Work required: Go through the records and copy each line where the string "agent" occurs.

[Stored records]
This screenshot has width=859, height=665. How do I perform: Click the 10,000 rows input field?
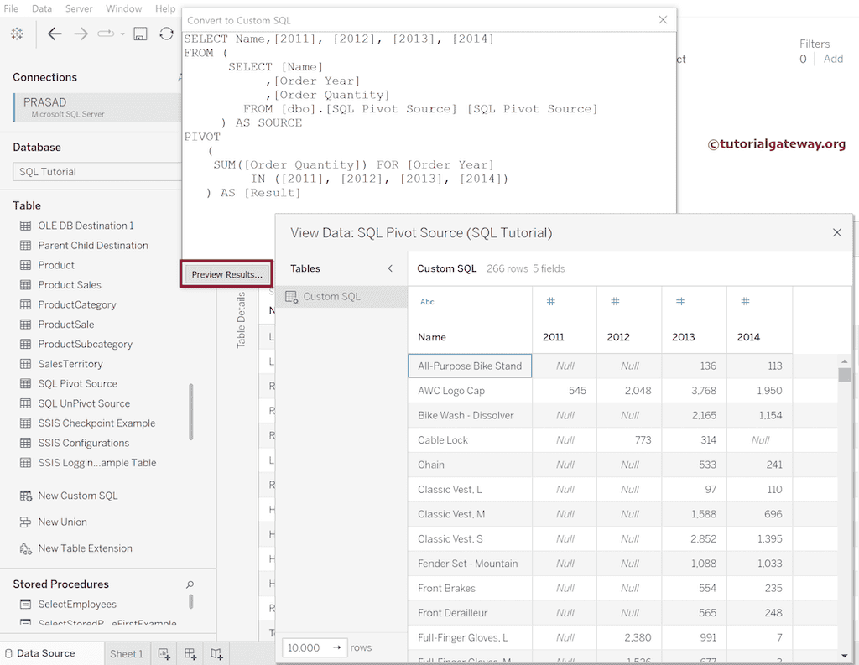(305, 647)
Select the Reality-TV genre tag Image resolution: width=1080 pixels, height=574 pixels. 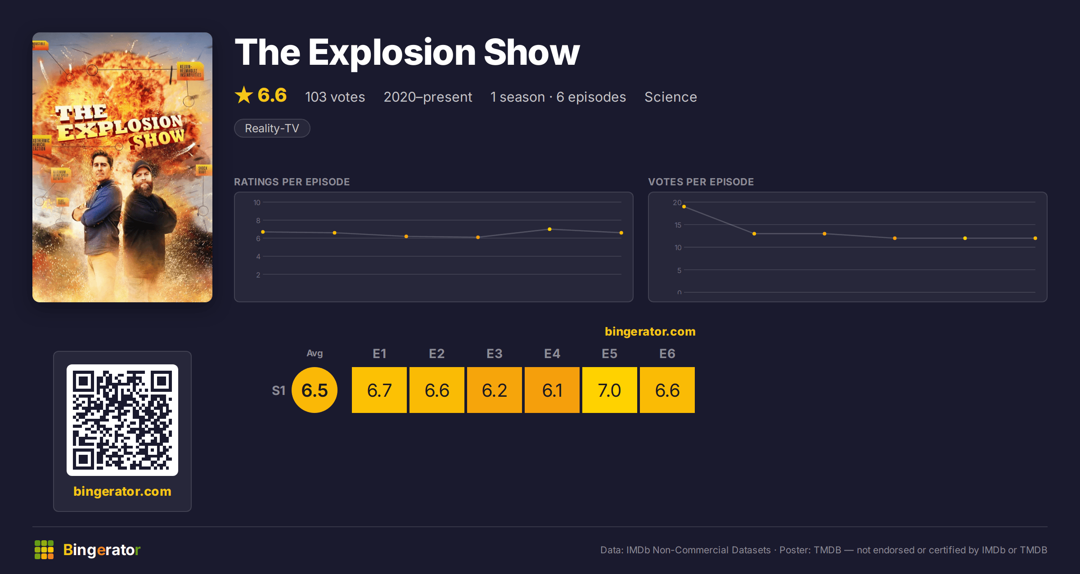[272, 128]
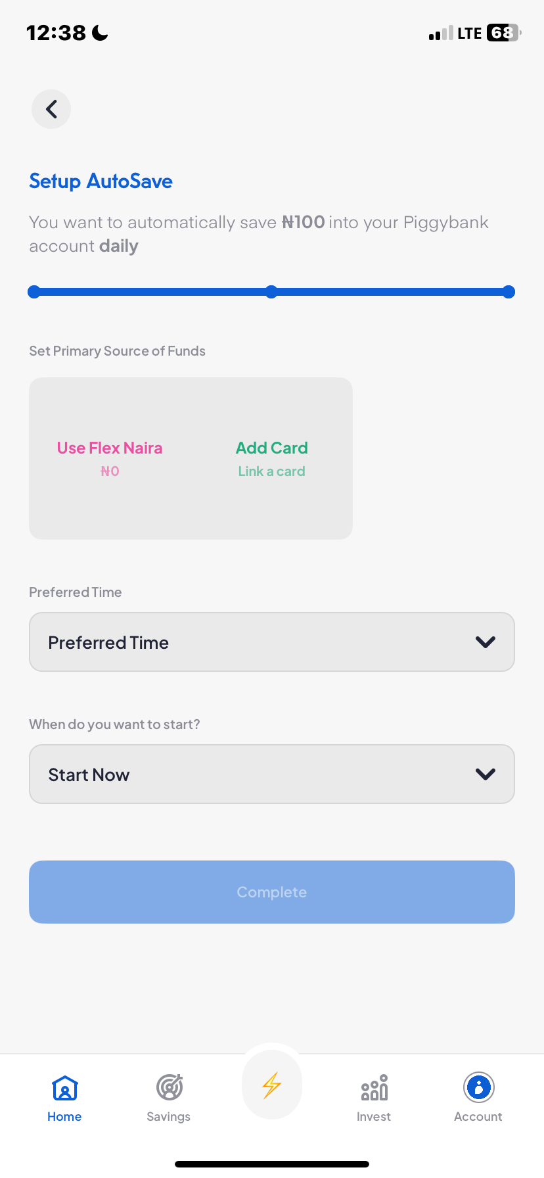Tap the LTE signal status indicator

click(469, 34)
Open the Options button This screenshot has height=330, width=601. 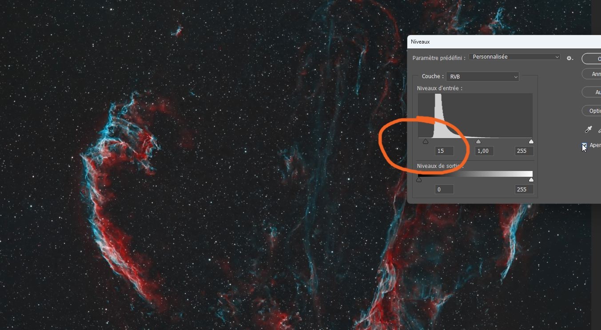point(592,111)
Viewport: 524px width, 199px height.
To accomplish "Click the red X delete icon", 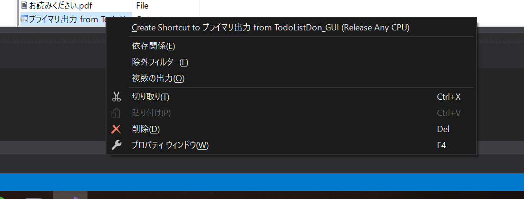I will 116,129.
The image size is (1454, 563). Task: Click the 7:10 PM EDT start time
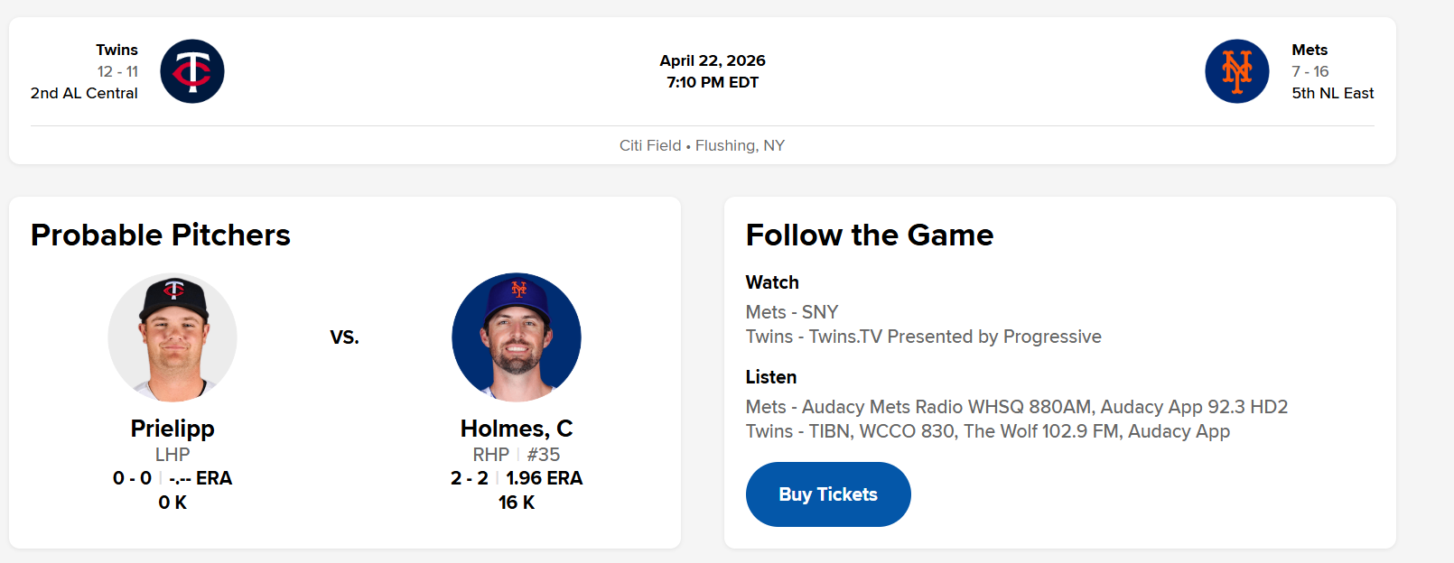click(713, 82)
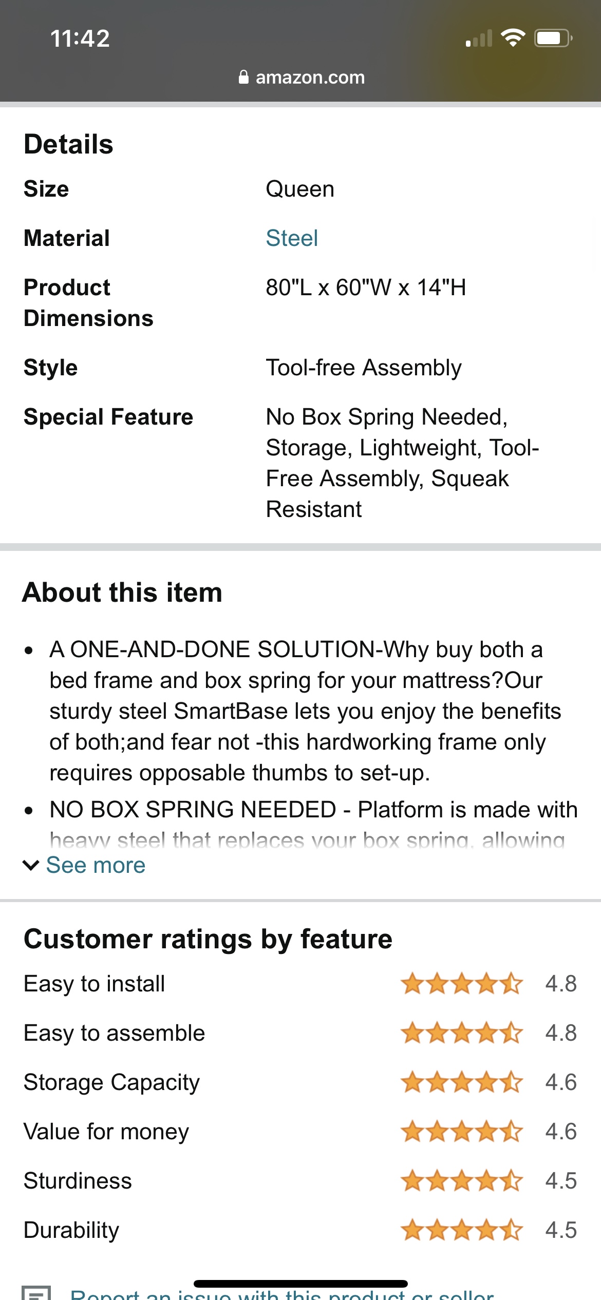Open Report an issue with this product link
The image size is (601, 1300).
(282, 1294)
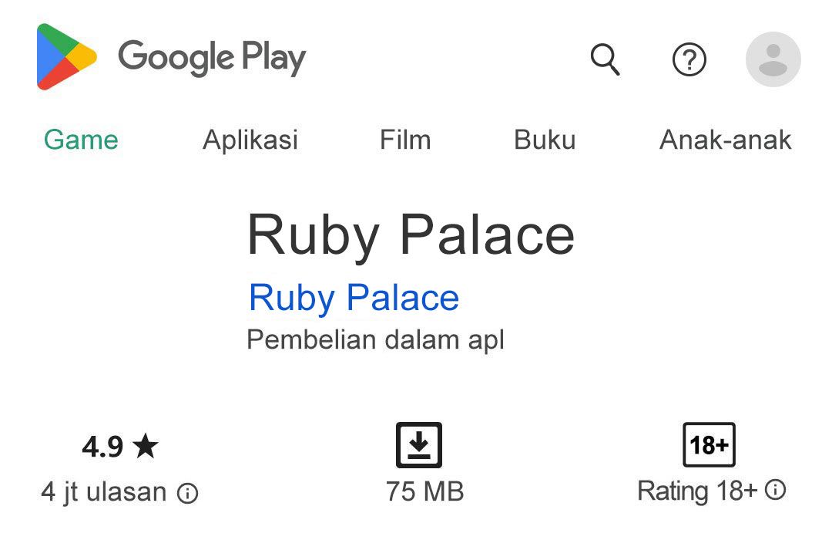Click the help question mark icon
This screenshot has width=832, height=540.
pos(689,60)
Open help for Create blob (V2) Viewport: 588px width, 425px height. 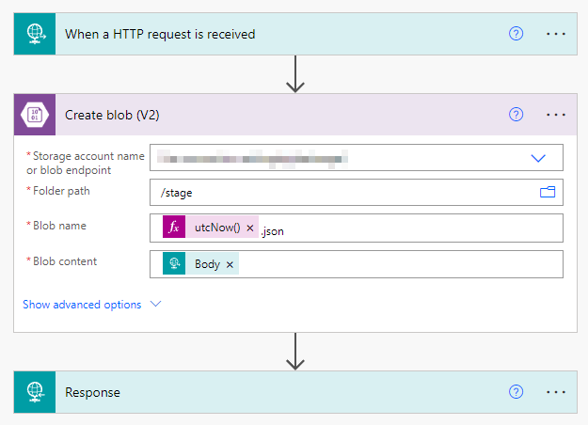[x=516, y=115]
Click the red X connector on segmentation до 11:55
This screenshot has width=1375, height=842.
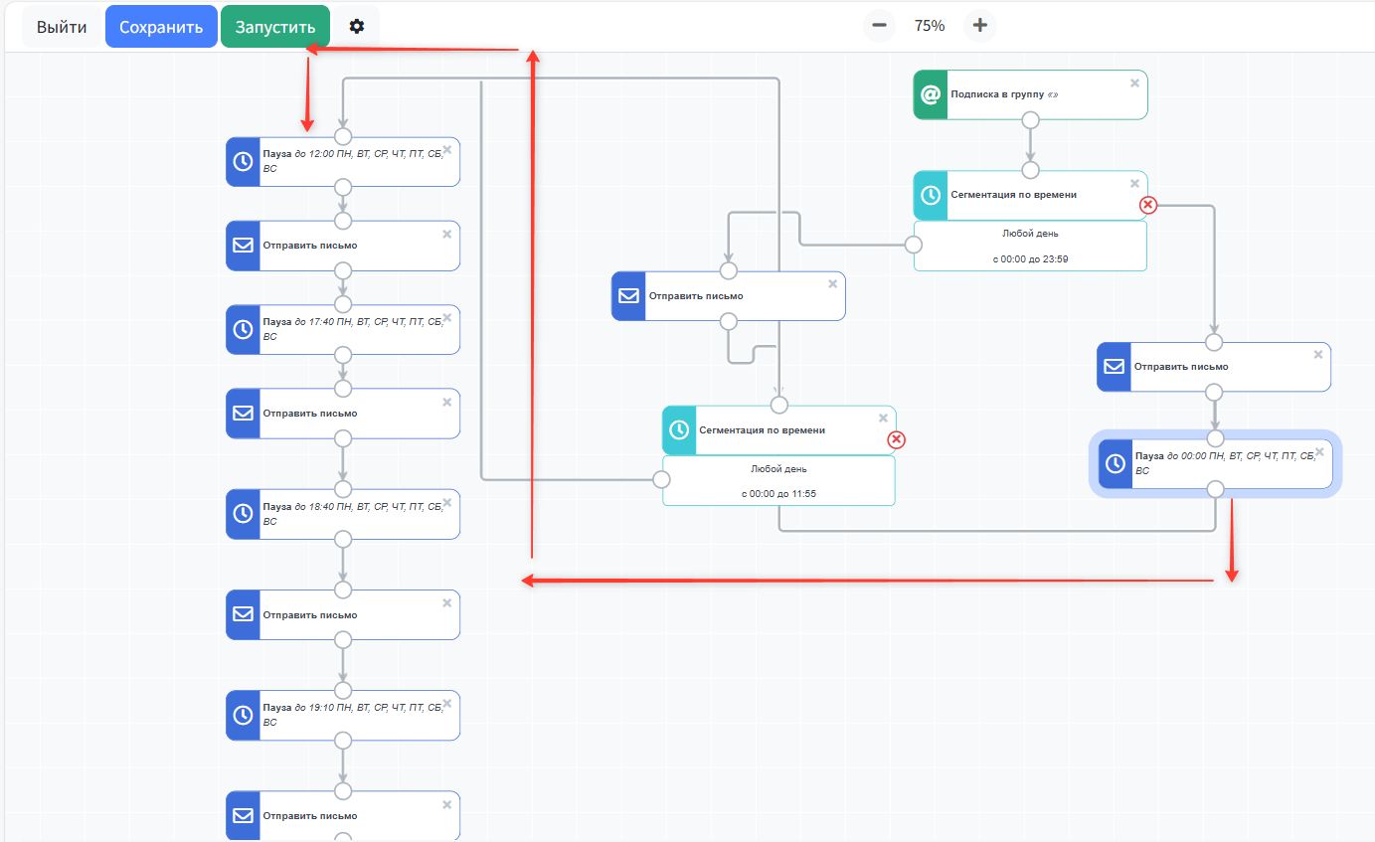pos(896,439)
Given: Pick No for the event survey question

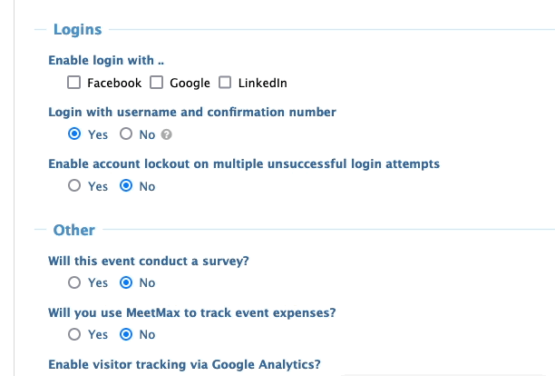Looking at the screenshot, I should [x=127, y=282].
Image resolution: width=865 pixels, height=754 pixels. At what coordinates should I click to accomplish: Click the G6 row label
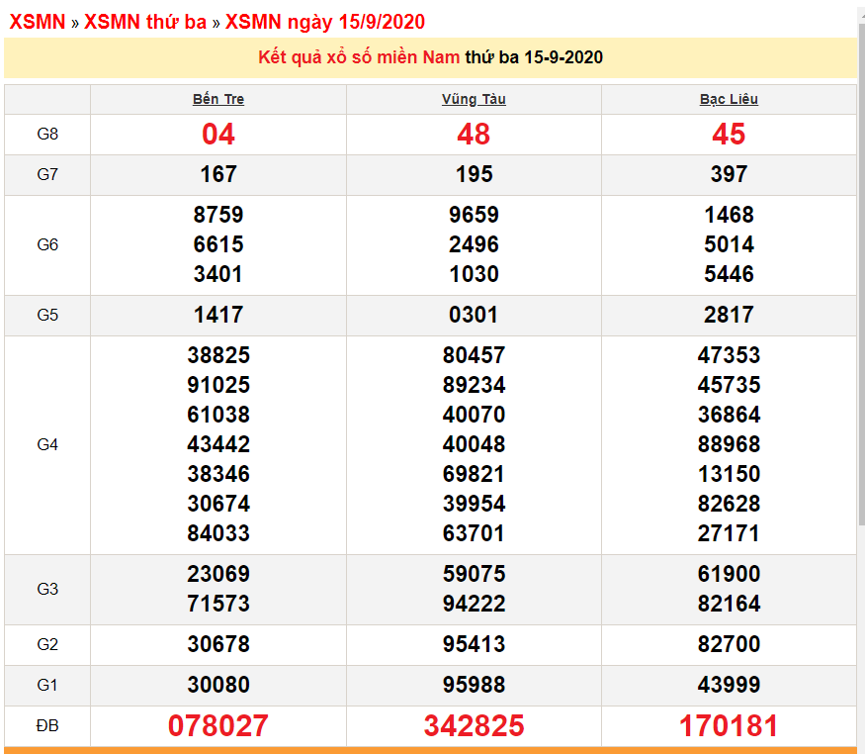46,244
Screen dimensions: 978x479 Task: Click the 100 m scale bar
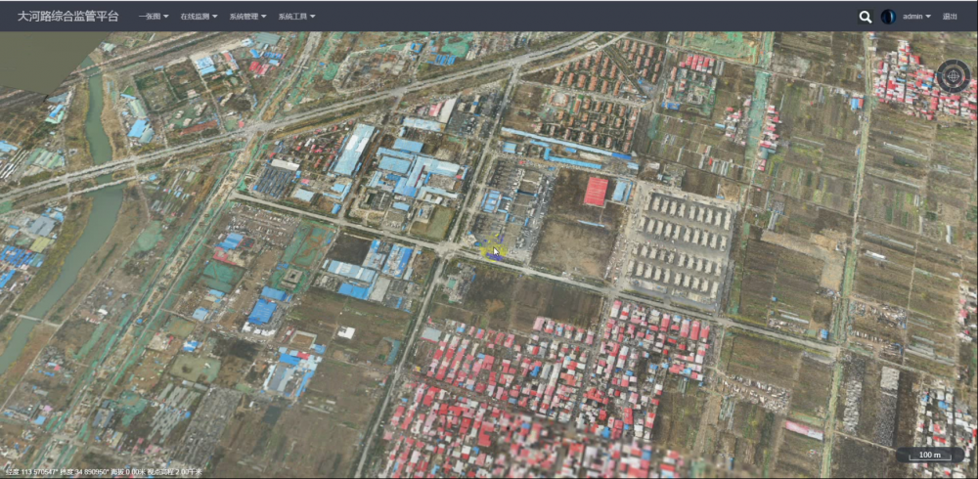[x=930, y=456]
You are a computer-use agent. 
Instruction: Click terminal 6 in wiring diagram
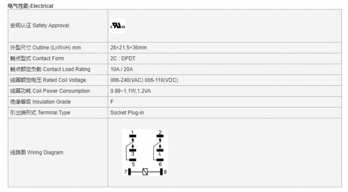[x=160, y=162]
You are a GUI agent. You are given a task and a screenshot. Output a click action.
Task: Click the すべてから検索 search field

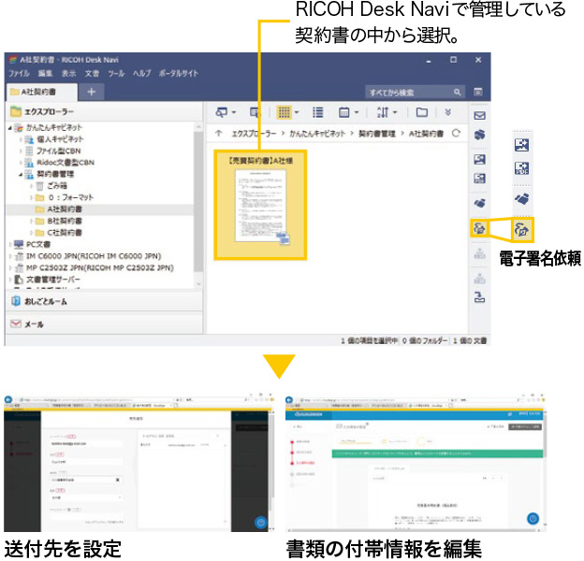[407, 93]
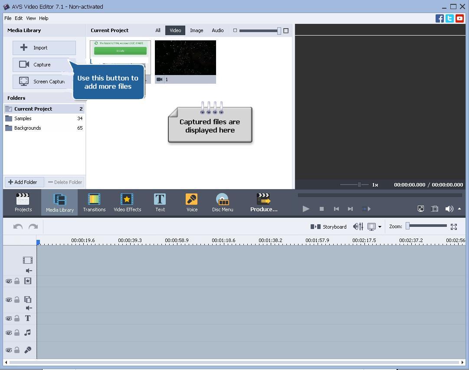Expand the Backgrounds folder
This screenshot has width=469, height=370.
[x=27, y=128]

Answer to the problem:
You are a computer-use agent. 
You are a GUI agent. You are given a task and a screenshot. Output a click action.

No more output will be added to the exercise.